══ TEXT FOR ANALYSIS

Hence, there is no doubt that informal trade and Information and Communication Technology is connecting producers, traders, investors and consumers in unprecedented ways in Enugu State local communities. But today, despite being one of the most rapidly growing technology markets in the world, there is still gender disparity in the use of these ICTs. While some researchers agree that most ICT informal businesses are being handled and managed by males more than their female counterparts, others argue that the females are more involved in ICT related informal businesses when compared with their male counterparts (Vickers and Peña-Méndez, 2015;Adesanya, 2014;Okeke, 2014;Chris, 2012; Uchegbu, 2002). However, this problem is subject of verification by this study.
Therefore, informal businesses in local communities of Enugu State, Nigeria, need to continuously find better and faster ways to adapt to the competitive marketplace in order to compete in today’s high technology and fast paced environment. As a result of the pressures of competition and the need to maintain a high level of efficiency and productivity, informal traders have been forced to catch up to the technological progress by applying ICTs in their businesses. Hence, the application of banks, computers, and mobile phones in informal trade activities have been enormous and varied in the ways informal traders transact their businesses in exchange of goods and services, and business communications. Hence, it is against this background that this study tries to examine empirically, the impact of information and communication technology on local economy in Nigeria, using informal trade in selected communities in Enugu State as a case study. This is relevant since past studies on ICT and informal trade exist on global level, regional level, country specific, zonal, and component state level but, little or few of these studies has been conducted on local communities where the majority of the residents that dwell in the area constitute the poor, and indulge majorly in informal businesses.Therefore, this study set out to examine the level of utilization of ICT by traders in the informal sector; ascertain the impact of ICT on the incomes and the living standard of informal traders in the local communities and ascertain if gender access to ICTs have significant impact on informal businesses.

════
══ INPUT DATA

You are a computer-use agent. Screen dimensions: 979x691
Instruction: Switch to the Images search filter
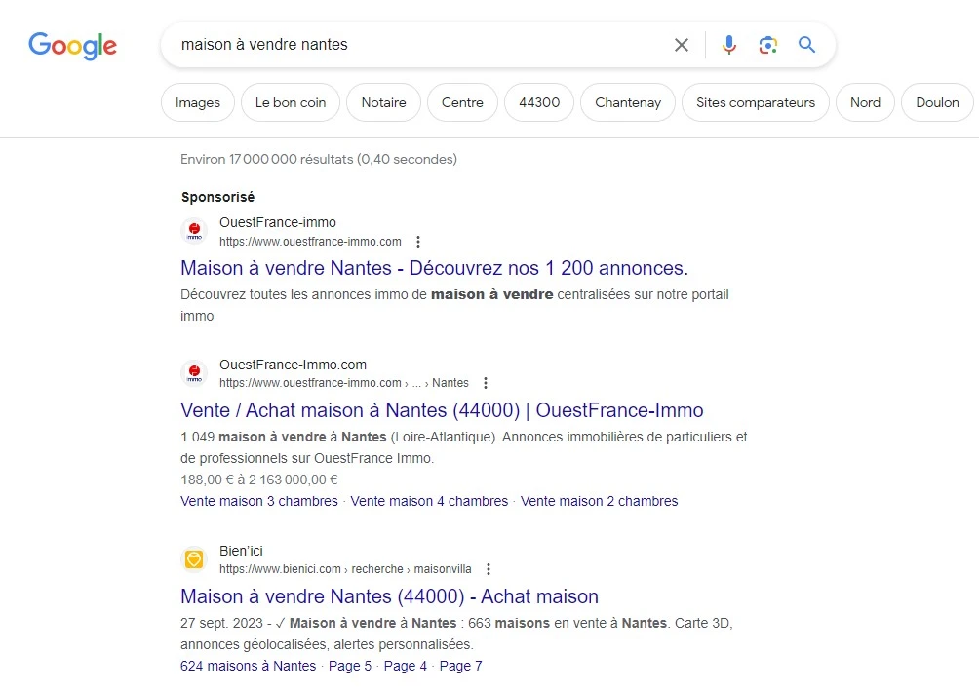click(x=197, y=101)
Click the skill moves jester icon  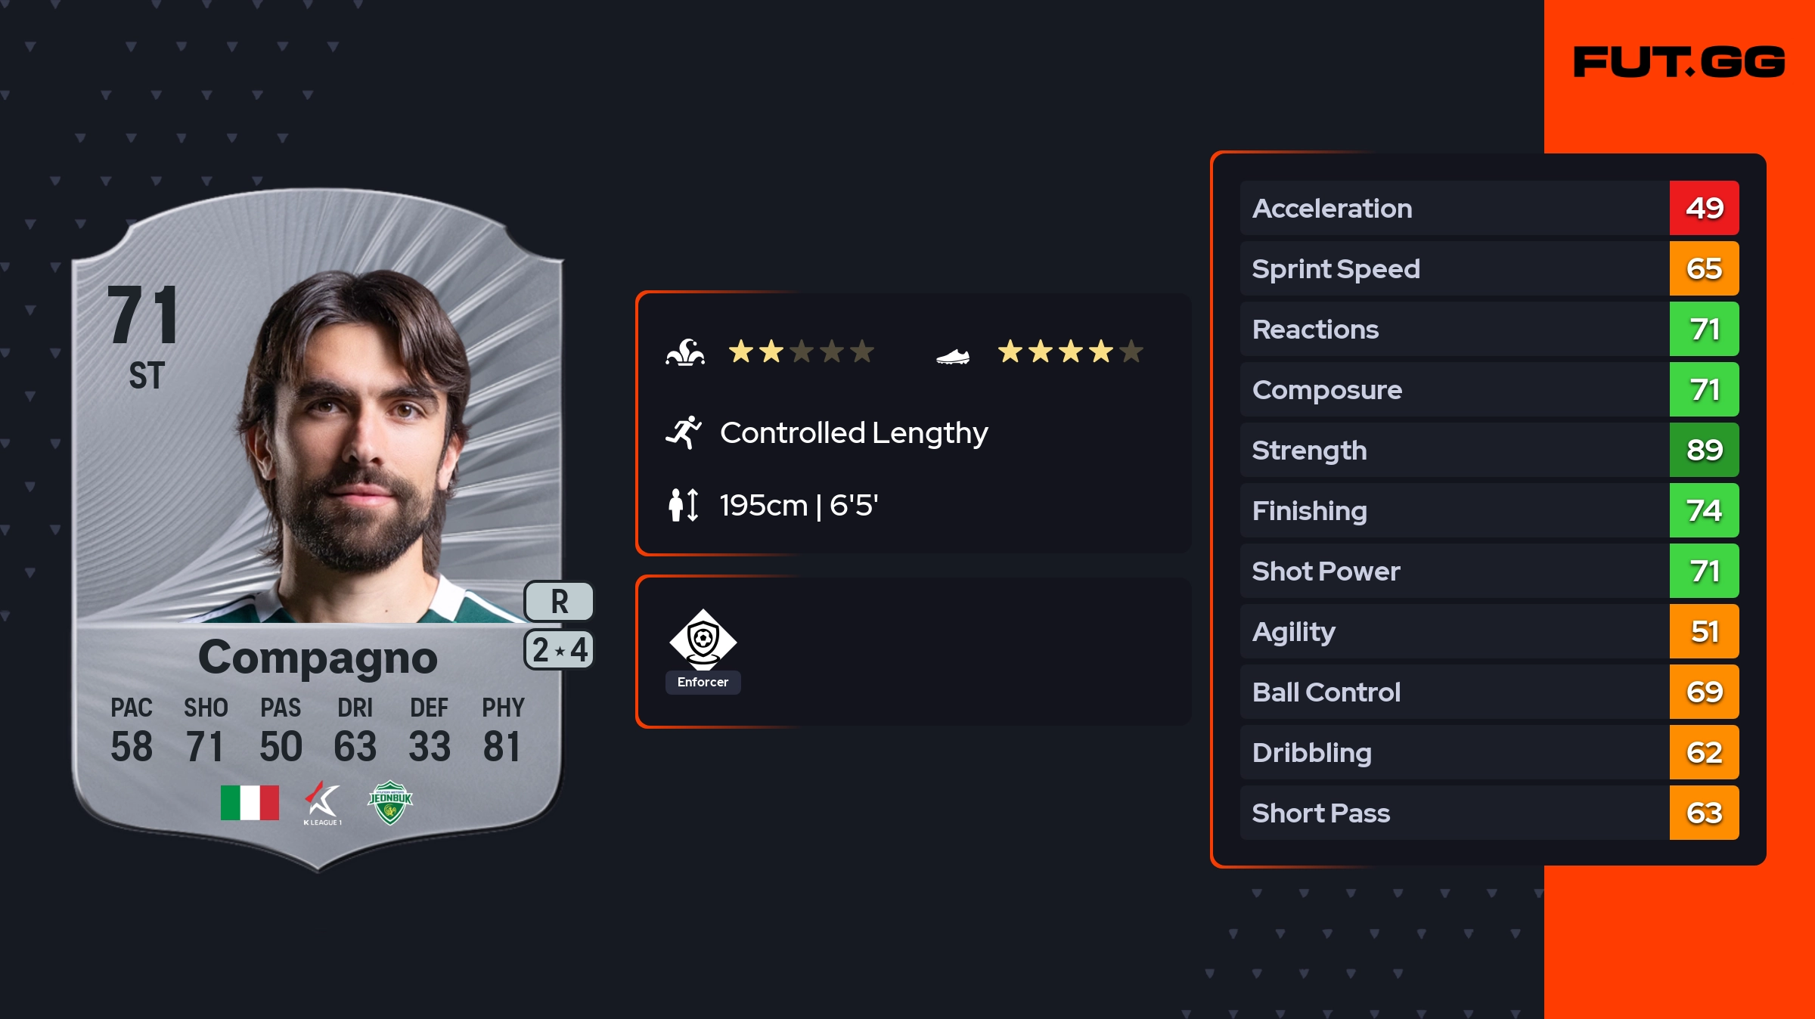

════

EXPLORE THE MATERIAL:
1. Transcribe the part of the passage on ICT and informal trade in Enugu State starting at "Hence, there is" and ending at "by this study.".
2. Does each statement agree with the passage on ICT and informal trade in Enugu State? Answer yes or no for each and quote the deciding words exactly. (a) The study uses informal trade in selected communities in Enugu State as a case study. (b) All the researchers cited agree that males handle most ICT informal businesses. (c) Past studies on ICT and informal trade have mostly been conducted on local communities.

SET OF ANSWERS:
1.
Hence, there is no doubt that informal trade and Information and Communication Technology is connecting producers, traders, investors and consumers in unprecedented ways in Enugu State local communities. But today, despite being one of the most rapidly growing technology markets in the world, there is still gender disparity in the use of these ICTs. While some researchers agree that most ICT informal businesses are being handled and managed by males more than their female counterparts, others argue that the females are more involved in ICT related informal businesses when compared with their male counterparts (Vickers and Peña-Méndez, 2015;Adesanya, 2014;Okeke, 2014;Chris, 2012; Uchegbu, 2002). However, this problem is subject of verification by this study.

2.
(a) Yes: "using informal trade in selected communities in Enugu State as a case study"
(b) No: "others argue that the females are more involved in ICT related informal businesses when compared with their male counterparts"
(c) No: "little or few of these studies has been conducted on local communities"